Please reproduce every one of the entries below, unchanged and in the same order.

╭─ Source records

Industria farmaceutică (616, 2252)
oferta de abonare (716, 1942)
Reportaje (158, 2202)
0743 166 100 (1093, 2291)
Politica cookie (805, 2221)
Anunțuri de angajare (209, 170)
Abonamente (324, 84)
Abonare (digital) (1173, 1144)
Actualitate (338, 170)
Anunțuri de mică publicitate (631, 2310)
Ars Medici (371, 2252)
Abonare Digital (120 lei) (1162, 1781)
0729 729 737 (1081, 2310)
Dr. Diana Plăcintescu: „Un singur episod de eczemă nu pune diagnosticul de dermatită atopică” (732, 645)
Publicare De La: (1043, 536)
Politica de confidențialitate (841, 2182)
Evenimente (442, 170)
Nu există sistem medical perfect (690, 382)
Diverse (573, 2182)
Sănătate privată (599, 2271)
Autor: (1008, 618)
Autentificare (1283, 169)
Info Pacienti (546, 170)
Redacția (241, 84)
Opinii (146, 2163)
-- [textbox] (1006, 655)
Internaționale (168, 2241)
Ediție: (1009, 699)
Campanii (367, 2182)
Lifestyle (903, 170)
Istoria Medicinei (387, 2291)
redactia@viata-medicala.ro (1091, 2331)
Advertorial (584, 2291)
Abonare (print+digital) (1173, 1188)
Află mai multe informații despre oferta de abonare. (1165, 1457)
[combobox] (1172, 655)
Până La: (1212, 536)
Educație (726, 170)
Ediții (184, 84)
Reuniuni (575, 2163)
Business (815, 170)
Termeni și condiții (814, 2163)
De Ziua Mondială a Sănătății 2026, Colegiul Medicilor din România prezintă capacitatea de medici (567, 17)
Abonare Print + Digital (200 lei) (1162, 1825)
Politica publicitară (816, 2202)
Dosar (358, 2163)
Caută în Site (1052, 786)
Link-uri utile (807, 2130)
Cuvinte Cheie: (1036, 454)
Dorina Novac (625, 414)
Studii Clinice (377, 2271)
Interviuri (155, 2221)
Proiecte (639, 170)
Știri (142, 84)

╰─

## Written response
Industria farmaceutică (616, 2252)
oferta de abonare (716, 1942)
Reportaje (158, 2202)
0743 166 100 (1093, 2291)
Politica cookie (805, 2221)
Anunțuri de angajare (209, 170)
Abonamente (324, 84)
Abonare (digital) (1173, 1144)
Actualitate (338, 170)
Anunțuri de mică publicitate (631, 2310)
Ars Medici (371, 2252)
Abonare Digital (120 lei) (1162, 1781)
0729 729 737 (1081, 2310)
Dr. Diana Plăcintescu: „Un singur episod de eczemă nu pune diagnosticul de dermatită atopică” (732, 645)
Publicare De La: (1043, 536)
Politica de confidențialitate (841, 2182)
Evenimente (442, 170)
Nu există sistem medical perfect (690, 382)
Diverse (573, 2182)
Sănătate privată (599, 2271)
Autor: (1008, 618)
Autentificare (1283, 169)
Info Pacienti (546, 170)
Redacția (241, 84)
Opinii (146, 2163)
-- [textbox] (1006, 655)
Internaționale (168, 2241)
Ediție: (1009, 699)
Campanii (367, 2182)
Lifestyle (903, 170)
Istoria Medicinei (387, 2291)
redactia@viata-medicala.ro (1091, 2331)
Advertorial (584, 2291)
Abonare (print+digital) (1173, 1188)
Află mai multe informații despre oferta de abonare. (1165, 1457)
[combobox] (1172, 655)
Până La: (1212, 536)
Educație (726, 170)
Ediții (184, 84)
Reuniuni (575, 2163)
Business (815, 170)
Termeni și condiții (814, 2163)
De Ziua Mondială a Sănătății 2026, Colegiul Medicilor din România prezintă capacitatea de medici (567, 17)
Abonare Print + Digital (200 lei) (1162, 1825)
Politica publicitară (816, 2202)
Dosar (358, 2163)
Caută în Site (1052, 786)
Link-uri utile (807, 2130)
Cuvinte Cheie: (1036, 454)
Dorina Novac (625, 414)
Studii Clinice (377, 2271)
Interviuri (155, 2221)
Proiecte (639, 170)
Știri (142, 84)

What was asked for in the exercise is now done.